States may have no-fault laws as a way to minimize the number of personal injury litigation cases in the courts. When drivers turn to their insurance companies to cover medical bills, court claims are generally unnecessary and insurance carriers don't need to spend time and money on investigations, demands, negotiations and settlements. However, no-fault states allow lawsuits if the damages are above a certain threshold.
The No-Fault States
At the time of publication, the no-fault states are Florida, Michigan, New Jersey, New York, Pennsylvania, Hawaii, Kansas, Kentucky, Massachusetts, Minnesota, North Dakota, Utah and Puerto Rico. These states fall into two major groups according to the type of threshold they apply to the restriction on lawsuits. Kansas, Kentucky, Hawaii, Minnesota, Massachusetts, North Dakota and Utah set a monetary threshold. In Minnesota, for example, you can't recover damages in the court for medical costs that total less than $4,000. Minnesota also allows lawsuits, no matter the medical costs, if the accident results in death, permanent injury, permanent disfigurement or a disability that lasts more than 60 days.

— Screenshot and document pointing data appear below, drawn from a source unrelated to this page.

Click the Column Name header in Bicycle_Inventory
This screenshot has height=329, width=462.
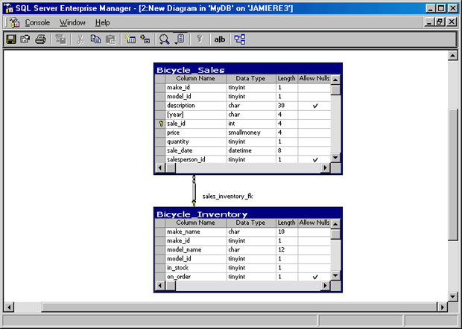click(x=196, y=223)

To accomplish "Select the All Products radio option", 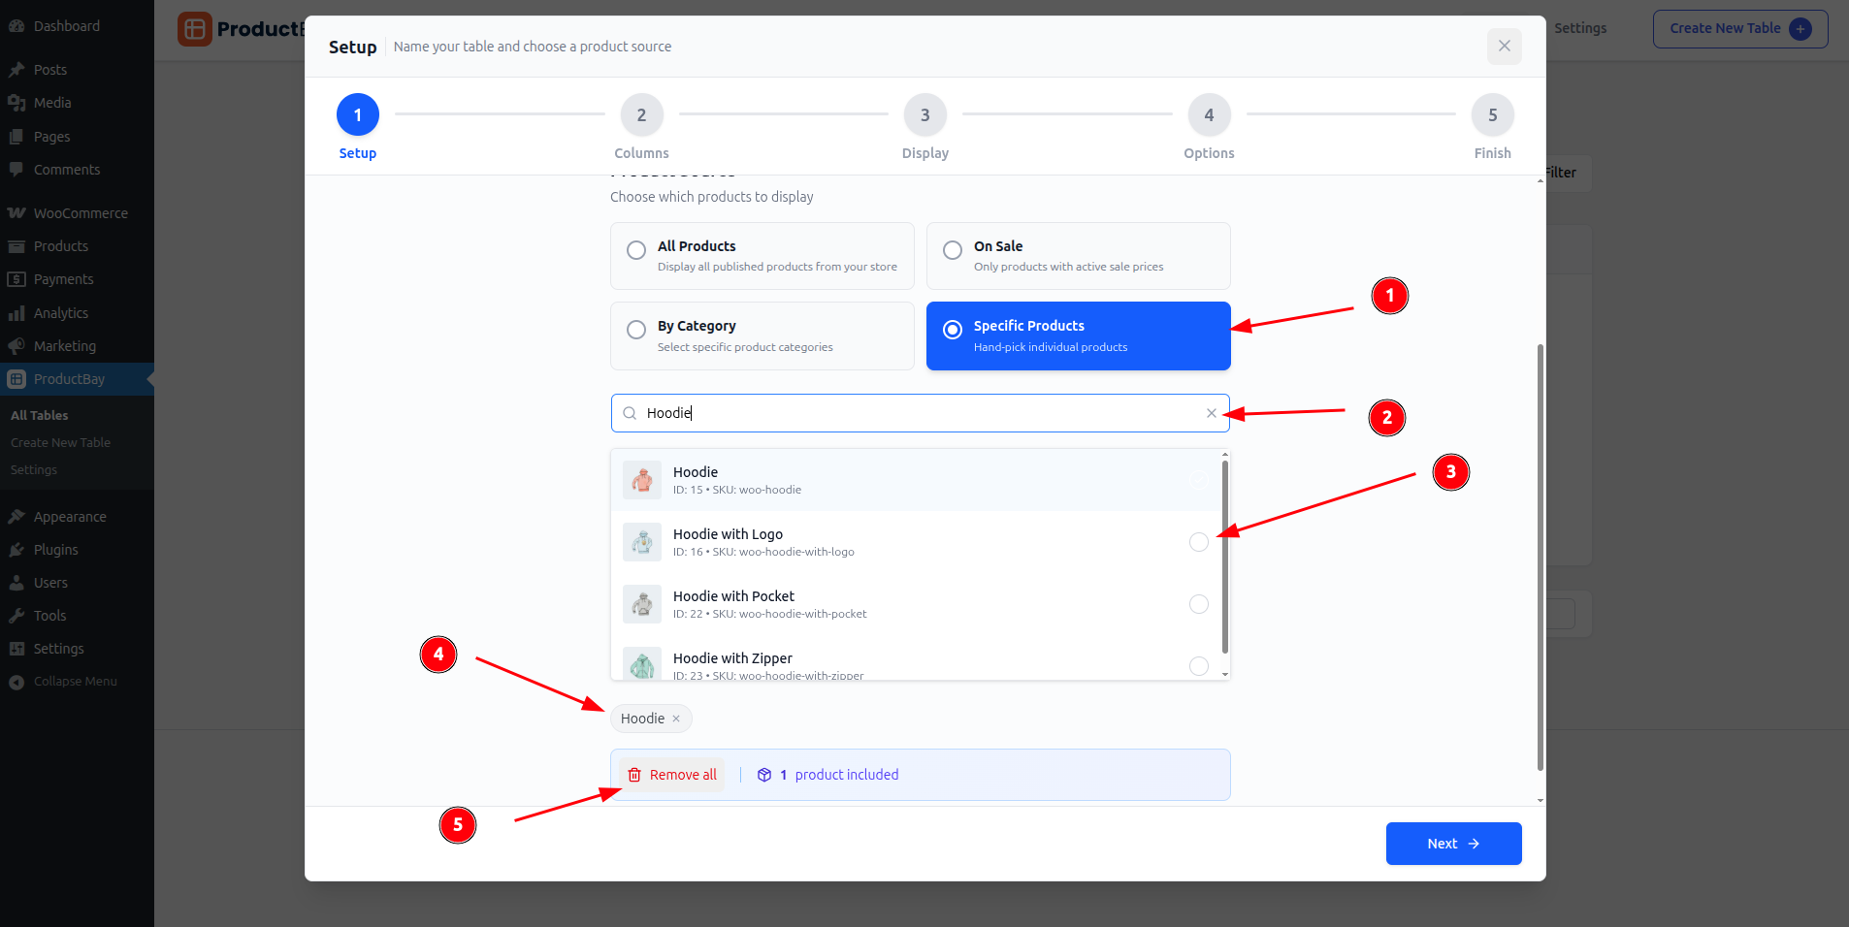I will pos(636,250).
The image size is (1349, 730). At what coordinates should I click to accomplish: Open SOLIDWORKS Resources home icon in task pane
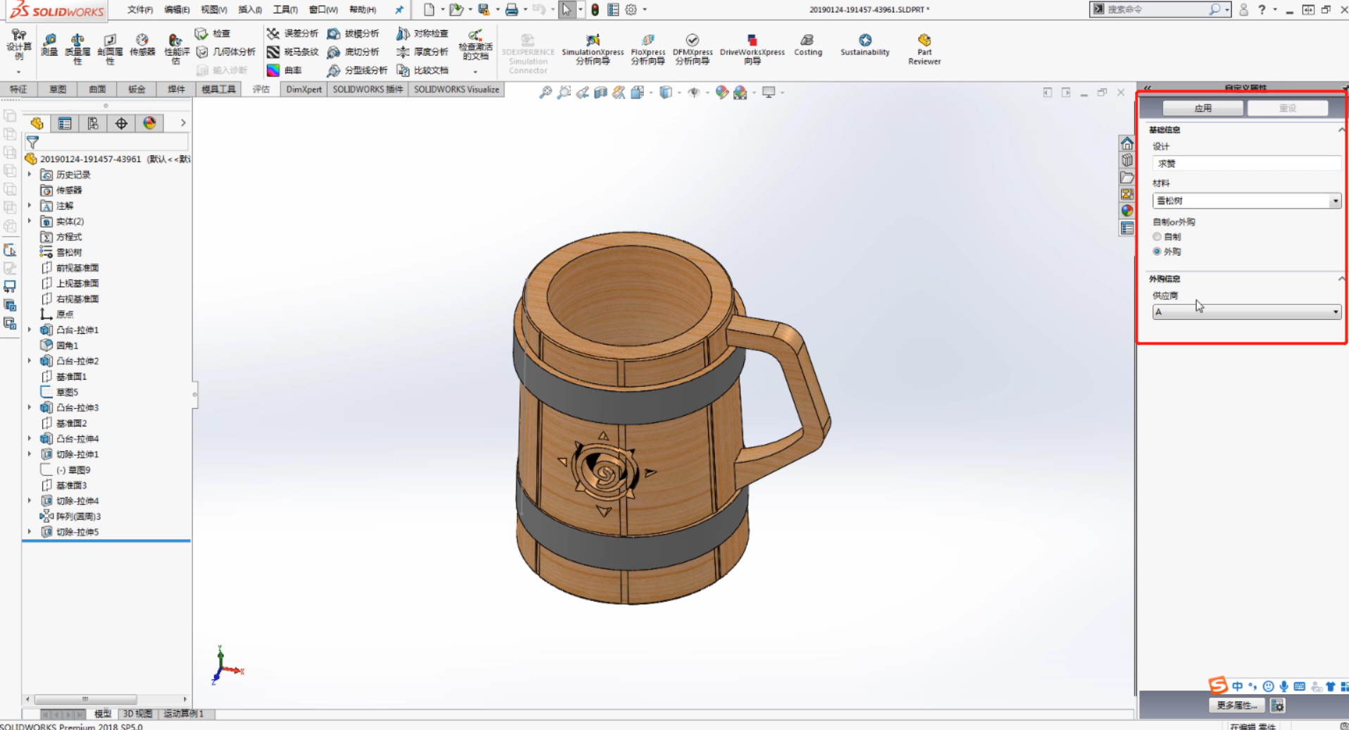click(1127, 144)
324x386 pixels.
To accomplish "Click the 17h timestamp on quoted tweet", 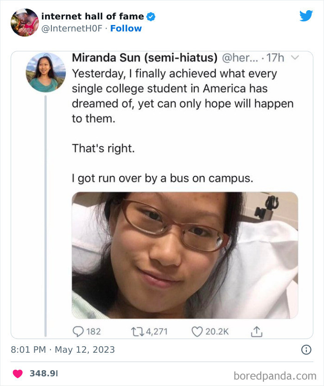I will [276, 58].
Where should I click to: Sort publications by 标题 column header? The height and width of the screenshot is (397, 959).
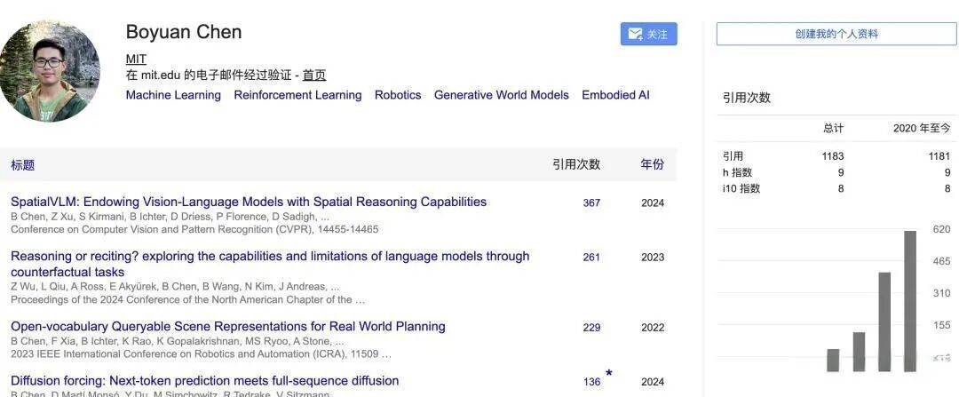[x=23, y=165]
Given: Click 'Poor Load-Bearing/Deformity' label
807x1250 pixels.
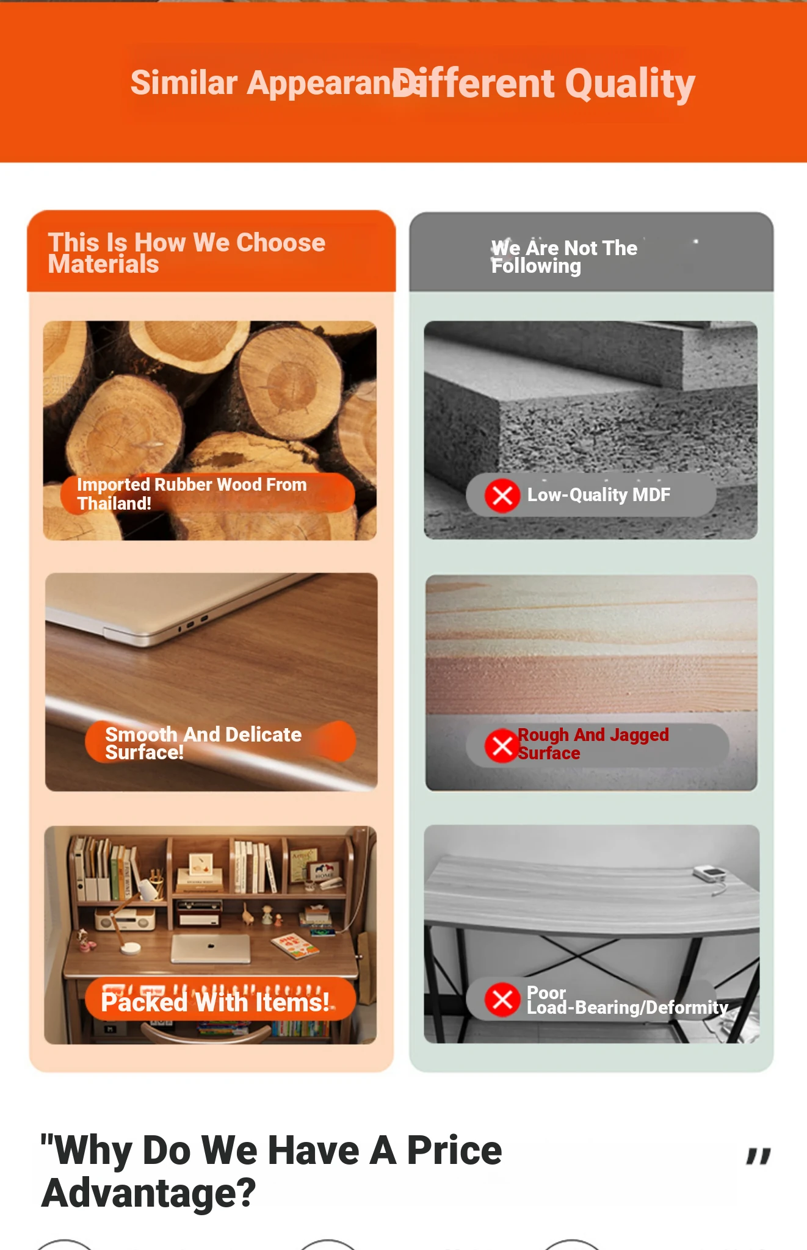Looking at the screenshot, I should pyautogui.click(x=628, y=1000).
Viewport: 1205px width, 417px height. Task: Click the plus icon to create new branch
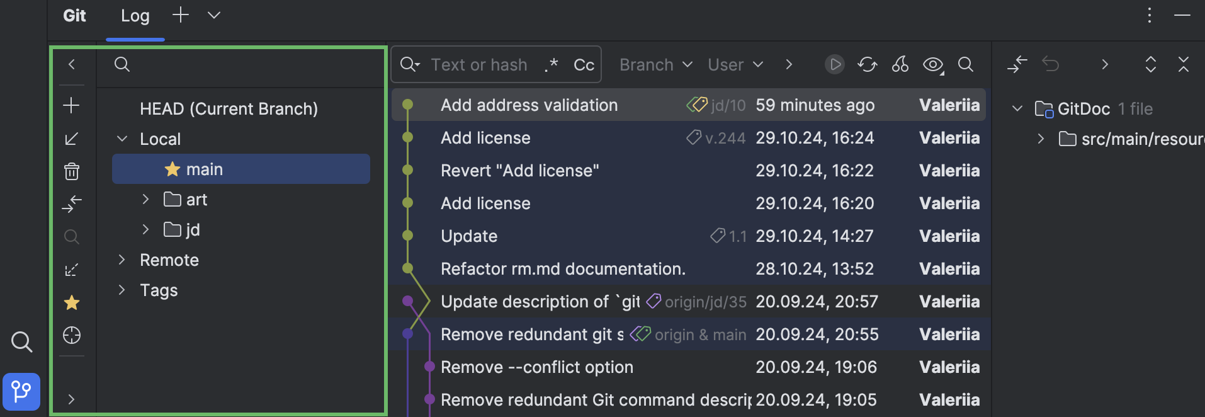point(72,105)
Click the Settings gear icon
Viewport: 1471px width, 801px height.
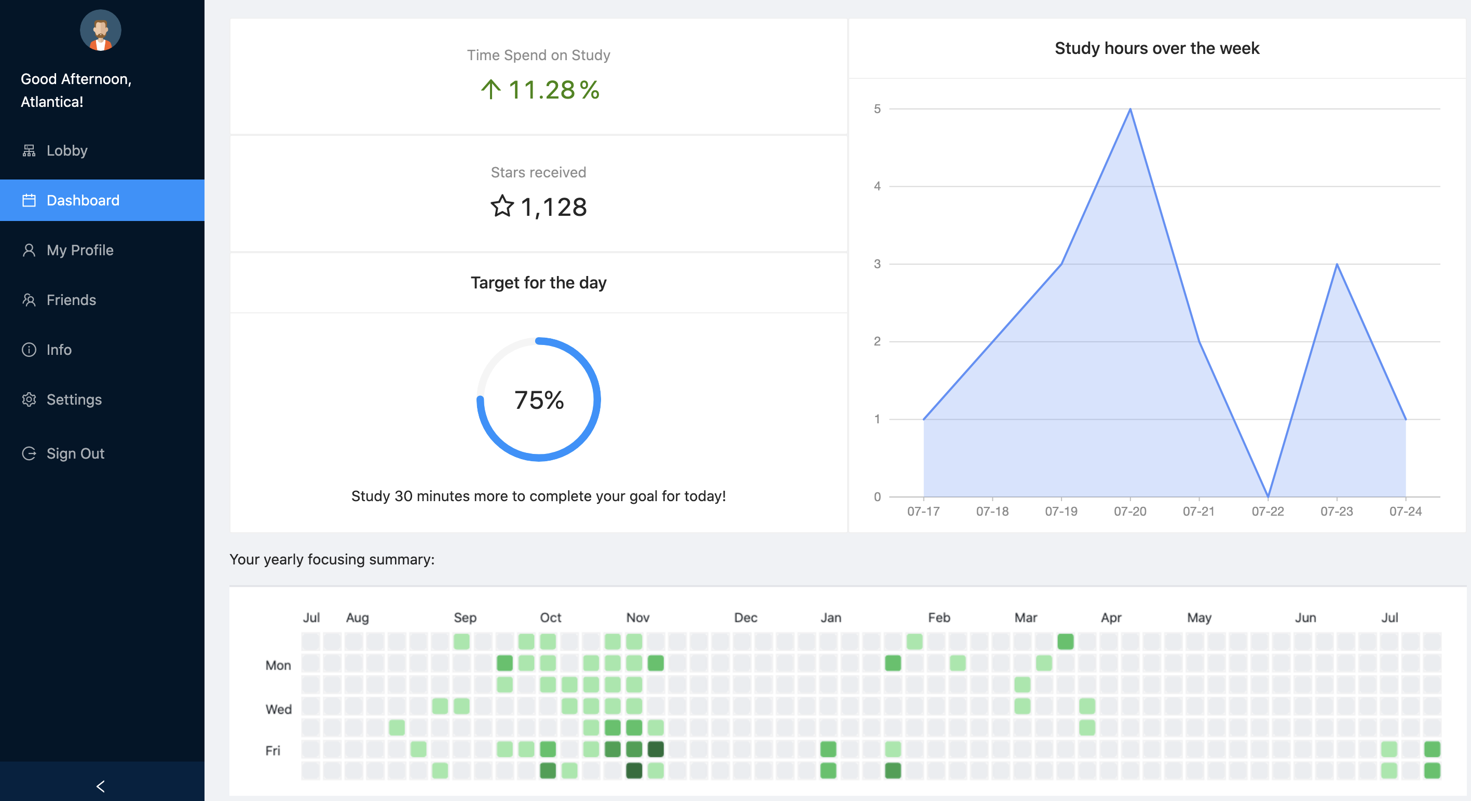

The other type of threshold is known as the verbal threshold, which is used in Florida, Michigan, New Jersey, New York and Pennsylvania. These states allow lawsuits when the injuries fall under a certain description or definition written into the law, as for example, the "significant and permanent" injuries description used in Florida.
The Non-Fault Choice States
New Jersey, Pennsylvania and Kentucky allow insured motorists to waive limitations on their right to sue. In Kentucky, motorists may complete a written declaration to that effect. Without this rejection, the state bars damage claims for less than $1,000 in medical expenses and allows them in all cases if there's a permanent injury or disfigurement, or death.